Perché sentono di non essere abbastanza rispetto alle aspettative. Aspettative che hanno fatto proprie in base a quello che, fin da piccoli, è stato trasmesso come criterio di rispondenza a degli standard di qualità emotivi, caratteriali, comportamentali, etc.
“Mi aspetto da te, visto che sei intelligente e sei così bravo al computer, che le tue capacità globali nel rapporto con gli altri (a scuola e, poi, per tutto quello che sarà il tuo percorso di vita) che faccia grandi cose!”. Questo ci viene detto, ogniqualvolta il nostro ruolo è subalterno. Ovviamente, si omette la seguente aggiunta illuminante: “Ho queste aspettative, perché io non mi sento abbastanza; non sono abbastanza! Quindi, è chiaro che, tu e io, insieme, formiamo una squadra”.
Ma è chiaro per chi? È chiaro per il genitore ma non per il figlio; soprattutto perché, a quest’ultimo, non è stato nemmeno chiesto se è disponibile e, tra l’altro, cosa vorrà fare del proprio percorso.
E allora, perché non mi sento abbastanza?
Non c’è peccato più grande della presunzione di aver in tasca la verità assoluta senza saper ascoltare le altre verità possibili. (S.Stremiz)
Perché sono il risultato di aspettative che costituiscono la trasmissione di altre aspettative all’interno di una catena che potrebbe avere come nome: “il senso di inadeguatezza”.

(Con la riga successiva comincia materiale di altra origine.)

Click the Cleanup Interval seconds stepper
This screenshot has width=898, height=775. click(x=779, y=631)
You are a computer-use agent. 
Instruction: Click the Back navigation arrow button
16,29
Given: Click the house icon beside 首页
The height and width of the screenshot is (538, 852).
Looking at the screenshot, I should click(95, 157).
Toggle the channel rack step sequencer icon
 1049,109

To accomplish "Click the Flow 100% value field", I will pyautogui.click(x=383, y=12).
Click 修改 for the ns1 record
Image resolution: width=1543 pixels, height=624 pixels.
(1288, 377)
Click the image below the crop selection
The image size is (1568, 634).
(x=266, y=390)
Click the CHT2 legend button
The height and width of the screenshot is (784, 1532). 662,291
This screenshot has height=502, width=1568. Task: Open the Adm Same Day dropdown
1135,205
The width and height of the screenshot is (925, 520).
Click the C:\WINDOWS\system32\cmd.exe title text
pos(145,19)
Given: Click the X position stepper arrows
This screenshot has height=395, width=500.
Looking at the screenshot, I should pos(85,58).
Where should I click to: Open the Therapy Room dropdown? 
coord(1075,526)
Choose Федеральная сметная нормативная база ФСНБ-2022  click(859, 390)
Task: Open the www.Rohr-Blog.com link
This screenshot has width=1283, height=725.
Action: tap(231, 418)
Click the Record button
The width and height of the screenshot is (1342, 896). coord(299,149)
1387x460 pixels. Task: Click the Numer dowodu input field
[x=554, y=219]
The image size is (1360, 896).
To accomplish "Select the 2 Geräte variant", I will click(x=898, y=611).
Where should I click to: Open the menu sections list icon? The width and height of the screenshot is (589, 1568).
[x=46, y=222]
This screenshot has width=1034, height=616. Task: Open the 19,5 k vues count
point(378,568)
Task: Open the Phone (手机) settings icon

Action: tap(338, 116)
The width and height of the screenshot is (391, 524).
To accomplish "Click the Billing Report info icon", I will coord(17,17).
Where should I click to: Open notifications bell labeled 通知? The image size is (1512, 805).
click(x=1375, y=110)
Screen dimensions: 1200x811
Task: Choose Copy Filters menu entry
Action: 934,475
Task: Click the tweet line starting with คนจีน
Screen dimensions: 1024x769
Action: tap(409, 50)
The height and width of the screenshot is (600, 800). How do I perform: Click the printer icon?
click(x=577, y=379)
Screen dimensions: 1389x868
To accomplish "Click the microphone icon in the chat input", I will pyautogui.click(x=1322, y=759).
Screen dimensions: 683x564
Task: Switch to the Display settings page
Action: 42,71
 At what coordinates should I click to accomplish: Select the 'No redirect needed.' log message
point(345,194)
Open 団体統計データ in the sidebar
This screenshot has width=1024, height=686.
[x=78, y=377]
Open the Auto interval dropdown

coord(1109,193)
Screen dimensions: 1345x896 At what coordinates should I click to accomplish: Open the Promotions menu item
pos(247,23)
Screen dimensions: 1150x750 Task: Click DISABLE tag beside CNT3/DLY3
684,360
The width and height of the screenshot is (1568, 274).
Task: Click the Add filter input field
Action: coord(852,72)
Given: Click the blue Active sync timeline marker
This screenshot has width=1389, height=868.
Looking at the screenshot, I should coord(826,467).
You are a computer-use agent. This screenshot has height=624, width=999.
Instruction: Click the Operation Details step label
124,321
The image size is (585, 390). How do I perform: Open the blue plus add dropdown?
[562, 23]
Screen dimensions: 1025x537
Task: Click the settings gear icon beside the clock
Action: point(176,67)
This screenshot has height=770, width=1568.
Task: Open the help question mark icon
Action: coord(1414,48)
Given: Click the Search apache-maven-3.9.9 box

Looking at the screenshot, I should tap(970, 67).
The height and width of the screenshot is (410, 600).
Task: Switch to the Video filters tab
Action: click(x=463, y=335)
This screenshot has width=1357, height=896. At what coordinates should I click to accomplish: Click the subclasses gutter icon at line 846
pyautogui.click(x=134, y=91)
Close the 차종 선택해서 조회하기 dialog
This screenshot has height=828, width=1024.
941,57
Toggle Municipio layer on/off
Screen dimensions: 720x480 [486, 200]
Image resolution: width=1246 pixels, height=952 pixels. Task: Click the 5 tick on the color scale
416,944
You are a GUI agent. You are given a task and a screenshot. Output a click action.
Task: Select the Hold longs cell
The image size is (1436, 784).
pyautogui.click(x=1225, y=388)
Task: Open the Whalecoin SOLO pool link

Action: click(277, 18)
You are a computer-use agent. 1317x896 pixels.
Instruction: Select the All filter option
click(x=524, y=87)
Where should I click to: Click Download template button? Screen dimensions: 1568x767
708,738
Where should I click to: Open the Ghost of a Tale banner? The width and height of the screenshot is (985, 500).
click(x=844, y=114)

Qualche giorno fa, all’interno di una conversazione privata, il mio interlocutore, cercando di alleggerire il peso di un mio stato d’animo (sovraffaticato da impegni e problemi organizzativi) ha concluso, ad un certo punto: “Ma di che ti preoccupi? Sei un uomo di successo! In virtù di ciò, i problemi, per te, sono inezie!”
Ascoltando questa affermazione, ho provato momenti caratterizzati da stati d’animo differenti.
- Incredulità (nel consapevolizzare che, per qualcuno, sei una persona di successo!)
- Gratificazione (con aumento temporaneo dell’autostima)
- Ritorno alla realtà (ma… “di successo”, rispetto a chi o a cosa?)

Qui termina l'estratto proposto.